Let’s start at the very beginning: jury selection. The inability of even first-class lawyers to conduct a meaningful and useful voir dire is shocking. In a day and age when trial judges (including me) put time limits on voir dire, shouldn’t lawyers make the best use possible of those precious minutes? Instead, trial after trial, I see long, drawn out analogies or hypotheticals that leave the venire confused and glassy-eyed. Or a list of leading questions that simply ask the potential jurors to say “yes” or “no” without conveying any information about the jurors feelings or thoughts. Or the arrogant lawyer asking a trick question and then berating the juror who falls for the trick and gives a “civilian” wrong answer to a technical legal point. This is hardly an exhaustive list.
Or how about lawyers who don’t understand the value of starting off with a believable, interesting story as opposed to a dry recitation of facts. Thus, the opening statement where the droning of “the evidence will show,” goes on until the lawyer mercifully runs out of items on a checklist, even though the jury is now infected with a terminal case of “MEGO” (“my eyes glaze over.”) And at the other end of the trial, the attorney who thinks that arm-waving, voice-raising and snarky digs at the other side are a good substitute for a reasoned, logical, persuasive argument delivered with passion, not emotion.

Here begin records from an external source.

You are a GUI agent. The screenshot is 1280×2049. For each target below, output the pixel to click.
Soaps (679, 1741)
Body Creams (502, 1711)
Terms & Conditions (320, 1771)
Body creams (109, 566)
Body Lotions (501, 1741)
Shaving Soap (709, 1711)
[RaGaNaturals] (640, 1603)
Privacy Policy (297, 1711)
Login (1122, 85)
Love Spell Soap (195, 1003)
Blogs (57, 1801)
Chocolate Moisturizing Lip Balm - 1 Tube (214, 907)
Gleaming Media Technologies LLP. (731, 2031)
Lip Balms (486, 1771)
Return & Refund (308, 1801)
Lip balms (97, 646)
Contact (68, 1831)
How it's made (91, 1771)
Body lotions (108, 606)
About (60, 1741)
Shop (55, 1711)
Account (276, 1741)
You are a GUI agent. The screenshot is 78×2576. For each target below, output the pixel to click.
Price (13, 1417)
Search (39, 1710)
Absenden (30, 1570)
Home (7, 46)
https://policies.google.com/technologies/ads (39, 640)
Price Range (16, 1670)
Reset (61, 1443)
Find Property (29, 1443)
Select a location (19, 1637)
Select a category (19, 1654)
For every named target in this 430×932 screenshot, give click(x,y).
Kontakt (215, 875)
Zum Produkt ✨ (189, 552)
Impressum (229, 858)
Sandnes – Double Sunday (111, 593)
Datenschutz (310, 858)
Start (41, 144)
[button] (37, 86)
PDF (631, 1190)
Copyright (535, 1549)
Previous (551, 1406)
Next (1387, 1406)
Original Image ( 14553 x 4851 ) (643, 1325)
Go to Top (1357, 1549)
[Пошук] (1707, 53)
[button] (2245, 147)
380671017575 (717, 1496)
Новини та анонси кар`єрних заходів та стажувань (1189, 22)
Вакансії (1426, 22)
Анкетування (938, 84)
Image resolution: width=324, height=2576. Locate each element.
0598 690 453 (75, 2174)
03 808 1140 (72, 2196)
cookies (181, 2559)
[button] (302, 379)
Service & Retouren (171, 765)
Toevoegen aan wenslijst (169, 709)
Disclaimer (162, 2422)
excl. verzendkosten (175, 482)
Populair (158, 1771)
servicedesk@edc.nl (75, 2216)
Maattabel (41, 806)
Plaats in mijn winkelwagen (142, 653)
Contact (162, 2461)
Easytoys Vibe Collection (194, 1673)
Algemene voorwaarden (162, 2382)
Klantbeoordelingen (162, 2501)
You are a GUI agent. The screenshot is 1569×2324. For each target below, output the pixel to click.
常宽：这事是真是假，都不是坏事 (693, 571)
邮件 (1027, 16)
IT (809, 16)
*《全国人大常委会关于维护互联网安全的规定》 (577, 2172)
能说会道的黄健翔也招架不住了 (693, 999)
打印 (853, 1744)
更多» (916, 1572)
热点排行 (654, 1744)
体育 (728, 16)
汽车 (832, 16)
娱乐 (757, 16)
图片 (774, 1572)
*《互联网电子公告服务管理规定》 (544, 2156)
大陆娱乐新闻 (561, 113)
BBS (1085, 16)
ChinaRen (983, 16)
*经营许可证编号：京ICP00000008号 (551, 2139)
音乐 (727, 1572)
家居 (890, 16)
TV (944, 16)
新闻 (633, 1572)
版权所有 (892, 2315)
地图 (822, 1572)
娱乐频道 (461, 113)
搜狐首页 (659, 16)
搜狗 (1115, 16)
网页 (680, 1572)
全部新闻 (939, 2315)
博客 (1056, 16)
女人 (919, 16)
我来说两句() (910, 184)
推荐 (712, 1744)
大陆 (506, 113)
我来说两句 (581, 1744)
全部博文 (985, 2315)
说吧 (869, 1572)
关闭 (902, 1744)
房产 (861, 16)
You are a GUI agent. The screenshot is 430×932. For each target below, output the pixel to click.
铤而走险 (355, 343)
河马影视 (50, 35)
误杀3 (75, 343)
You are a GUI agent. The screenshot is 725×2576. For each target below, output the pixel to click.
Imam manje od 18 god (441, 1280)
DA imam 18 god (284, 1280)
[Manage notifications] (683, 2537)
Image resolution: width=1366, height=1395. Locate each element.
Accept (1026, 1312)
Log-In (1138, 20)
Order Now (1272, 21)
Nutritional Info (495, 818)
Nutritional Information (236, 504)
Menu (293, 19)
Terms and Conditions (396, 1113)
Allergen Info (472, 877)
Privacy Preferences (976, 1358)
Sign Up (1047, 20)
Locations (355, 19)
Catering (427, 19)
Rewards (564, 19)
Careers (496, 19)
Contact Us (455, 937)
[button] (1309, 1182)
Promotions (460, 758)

Or how about failing to use exhibits to make complicated matters understandable? Or preparing experts so that they teach, but don’t lecture? Or understanding enough elementary stagecraft to avoid making important points when the jury is looking at your keester? Or, or.or…………
Obviously, one answer is better skills training in law school. (After all, this is an advocacy teaching blog!) Whether we’re full time faculty or part-timers, we owe it to our students to teach them the best techniques we can in the most effective way we can. That means we should constantly re-examine how we are teaching advocacy skills. We find great teachers or practitioners or judges to help us present concepts or ideas we may not be as good at presenting; I have my colleague, Judge Christina Habas, come in and teach my Advanced class about voir dire, because her thoughts on that are more intelligent and forward-thinking on that topic than anyone I know. We can talk to judges and find out what they think are the weak points of advocacy in their courtrooms. We can ask our friends in the teaching business how they do it; I’ve learned new ways to do stuff just by talking to Jeanne Jourdan and Charlie Rose and Chris Behan. We can look to “non-legal” sources for ideas and examples: Uta Hagen’s books on acting for how to develop empathy with an audience; Adam Gopnik’s Angels and Ages for how Lincoln and Darwin used language for “popular persuasion;” Gregory Peck as Atticus Finch delivering that most powerful “ask”: “In the name of God, do your duty. In the name of God, believe Tom Robinson.”
What we cannot do is make the mistake that so many lawyers make: believing that we are being informative, helpful and astute, when we are really being boring, confusing or wrong.